Data for review below:
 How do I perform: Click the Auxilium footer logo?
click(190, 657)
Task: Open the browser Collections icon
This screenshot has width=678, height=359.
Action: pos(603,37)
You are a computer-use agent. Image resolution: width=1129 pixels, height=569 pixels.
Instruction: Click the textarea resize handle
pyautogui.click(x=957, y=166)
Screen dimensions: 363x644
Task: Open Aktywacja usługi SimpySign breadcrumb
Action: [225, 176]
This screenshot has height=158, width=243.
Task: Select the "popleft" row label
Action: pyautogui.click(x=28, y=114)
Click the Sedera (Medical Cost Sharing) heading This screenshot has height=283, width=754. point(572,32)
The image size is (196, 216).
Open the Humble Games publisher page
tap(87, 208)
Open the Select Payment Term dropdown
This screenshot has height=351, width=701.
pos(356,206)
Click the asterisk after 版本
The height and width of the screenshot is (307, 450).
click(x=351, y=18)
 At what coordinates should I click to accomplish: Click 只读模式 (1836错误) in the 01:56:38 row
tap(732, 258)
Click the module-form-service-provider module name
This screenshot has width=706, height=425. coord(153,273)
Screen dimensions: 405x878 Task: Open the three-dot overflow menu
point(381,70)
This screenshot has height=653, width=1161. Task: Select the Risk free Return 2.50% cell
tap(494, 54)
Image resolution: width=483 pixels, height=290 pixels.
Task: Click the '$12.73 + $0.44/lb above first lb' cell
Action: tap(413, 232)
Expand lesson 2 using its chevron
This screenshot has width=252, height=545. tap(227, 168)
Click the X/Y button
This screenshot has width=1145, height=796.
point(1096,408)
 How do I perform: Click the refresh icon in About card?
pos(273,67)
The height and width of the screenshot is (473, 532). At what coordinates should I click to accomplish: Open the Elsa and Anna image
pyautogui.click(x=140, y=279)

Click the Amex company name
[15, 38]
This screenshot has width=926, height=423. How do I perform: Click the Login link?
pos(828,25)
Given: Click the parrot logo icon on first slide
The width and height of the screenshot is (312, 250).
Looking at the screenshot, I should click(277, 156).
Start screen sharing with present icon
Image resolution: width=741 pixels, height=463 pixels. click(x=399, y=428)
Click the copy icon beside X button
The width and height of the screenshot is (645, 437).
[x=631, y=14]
End of Data for review.
Assigned task: Where the line containing "At what coordinates should I click to accomplish: Click" appears, begin a word-for-word copy and carry it through the last line of the listing, leaving out all other lines.

Problem solution:
 At what coordinates should I click to accomplish: Click 只读模式 (1836错误) in the 01:56:38 row
tap(732, 258)
Click the module-form-service-provider module name
This screenshot has width=706, height=425. coord(153,273)
Screen dimensions: 405x878 Task: Open the three-dot overflow menu
point(381,70)
This screenshot has height=653, width=1161. Task: Select the Risk free Return 2.50% cell
tap(494, 54)
Image resolution: width=483 pixels, height=290 pixels.
Task: Click the '$12.73 + $0.44/lb above first lb' cell
Action: tap(413, 232)
Expand lesson 2 using its chevron
This screenshot has width=252, height=545. tap(227, 168)
Click the X/Y button
This screenshot has width=1145, height=796.
point(1096,408)
 How do I perform: Click the refresh icon in About card?
pos(273,67)
The height and width of the screenshot is (473, 532). At what coordinates should I click to accomplish: Open the Elsa and Anna image
pyautogui.click(x=140, y=279)

Click the Amex company name
[15, 38]
This screenshot has width=926, height=423. How do I perform: Click the Login link?
pos(828,25)
Given: Click the parrot logo icon on first slide
The width and height of the screenshot is (312, 250).
Looking at the screenshot, I should click(277, 156).
Start screen sharing with present icon
Image resolution: width=741 pixels, height=463 pixels. click(x=399, y=428)
Click the copy icon beside X button
The width and height of the screenshot is (645, 437).
[x=631, y=14]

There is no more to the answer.